Leetcode: Largest Divisible Subset

Published in

The Startup

7 min readJun 14, 2020

Background

The Largest Divisible Subset problem is a great problem which embodies many critical concepts to more advanced interviewing problems such as Dynamic Programming and Backtracking. The high-level reason why Dynamic Programming is useful in the solution is that we are asked to find the maximum of a given computation. Many times, when a problem asks to optimize, this is a perfect candidate for Dynamic Programming. The high-level reason why Backtracking is useful in this problem is that we will be optimizing the subset length, while the problem asks us to return the resulting subset whose length is this optimal value. Most times in programming, it is very useful to refrain from doing everything all at once, rather computing parts of the solution in sequence. The backtracking approach is a great way to decouple different steps into manageable chunks.

Problem Statement

The Largest Divisible Subset problem requires that you find the largest subset which upholds a given invariant for each pair in the subset.

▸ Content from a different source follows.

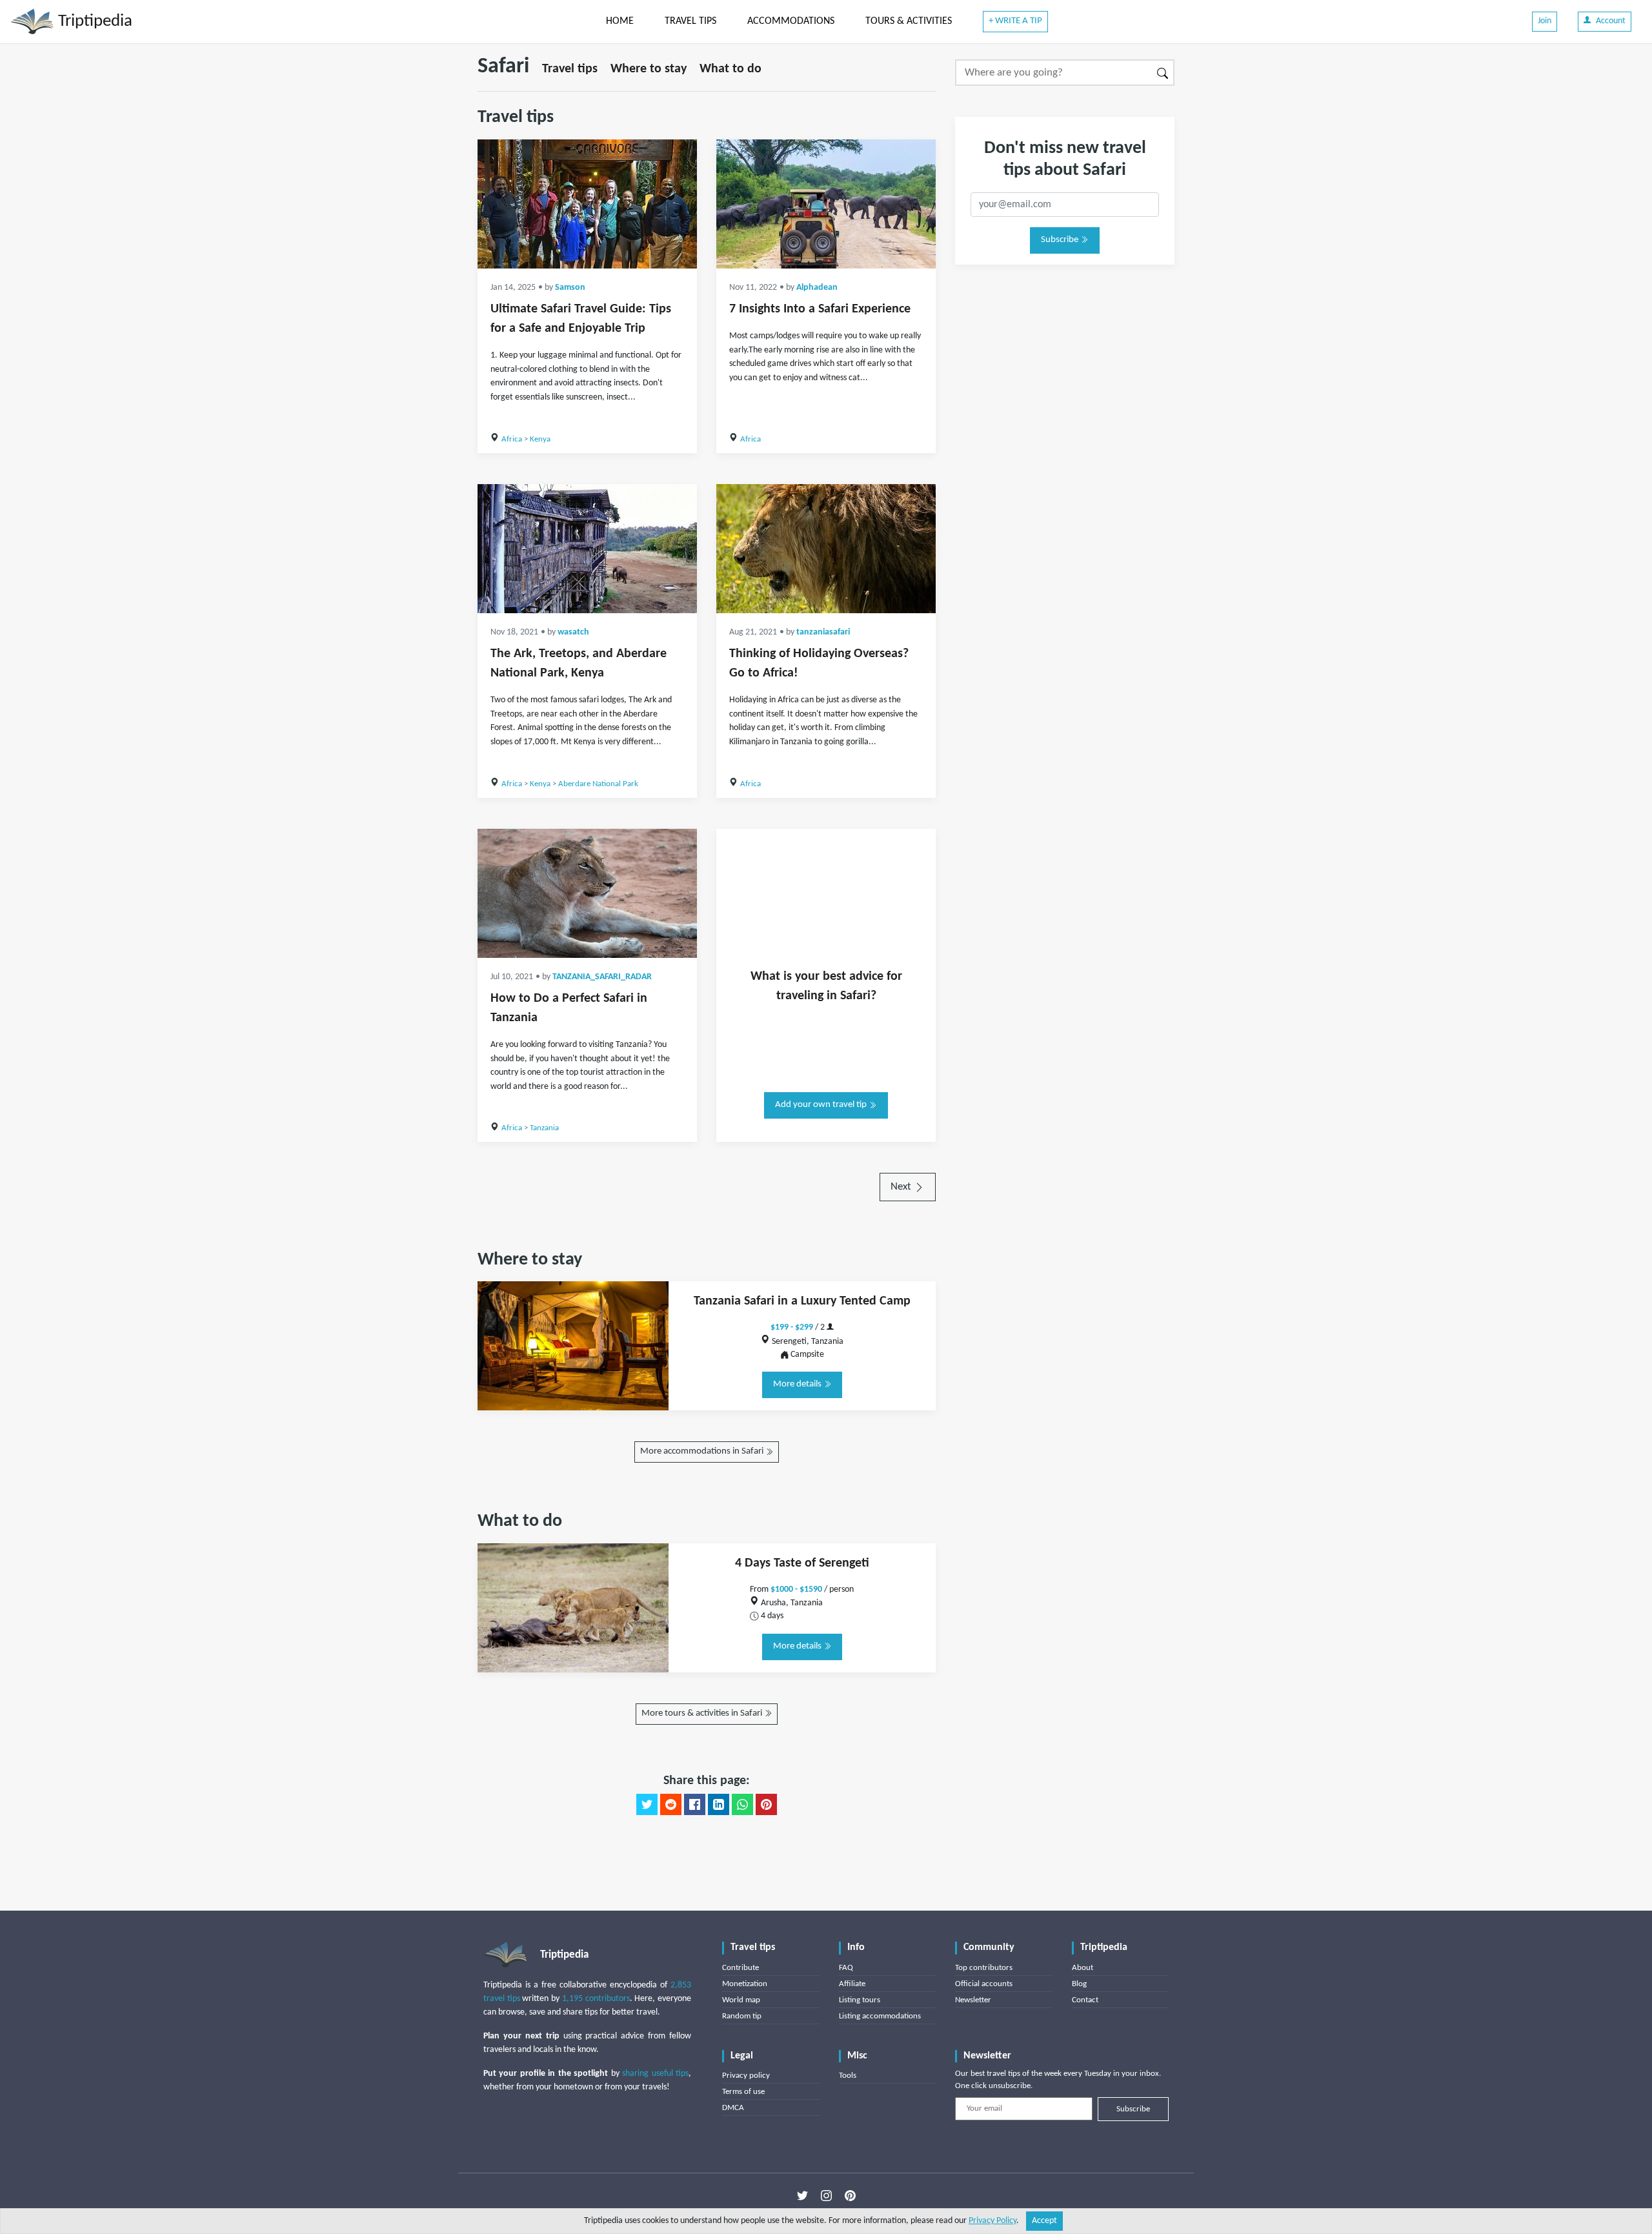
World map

I will not be giving the invariant any special mention, as the specific invariant is not actually important.

What is important is to understand is the other elements to the problem:

Subset | Reducing the Search Space

Often times with LeetCode-style questions, the complete search space of the problem is the complete set of all subsets of a given collection. Because the building a subset can either include or exclude a given item, for a collection of N items, the complete number of subsets will be 2^N possible subsets.

This is the first indicator that the complete search is not a viable alternative.

This is a huge indicator that some sort of memoization will need to be done, thus making a tradeoff of increased memory usage to reduce the search space. Usually, this reduced search space will come from storing a maximum answer which is correct locally. After all the local maximums are found, the global maximum can be found from these local results.

Usually, local results are valid for a given i from 0 → i. Therefore, the computation of i in the memoization will take O(n) time, and this will occur from 0-->n. Therefore, the search space is reduced to a total time complexity of O(n^2). This is an exponentially (no pun intended) better algorithm complexity, and one that is reasonable. (Of course there may be better alternatives, but O(n²) is a valid complexity runtime).

Backtracking | Compute Optimal size, Return Corresponding Array

While it is hard to elegantly put this concept into words (I need to further internalize this), it is not required to do everything all at once.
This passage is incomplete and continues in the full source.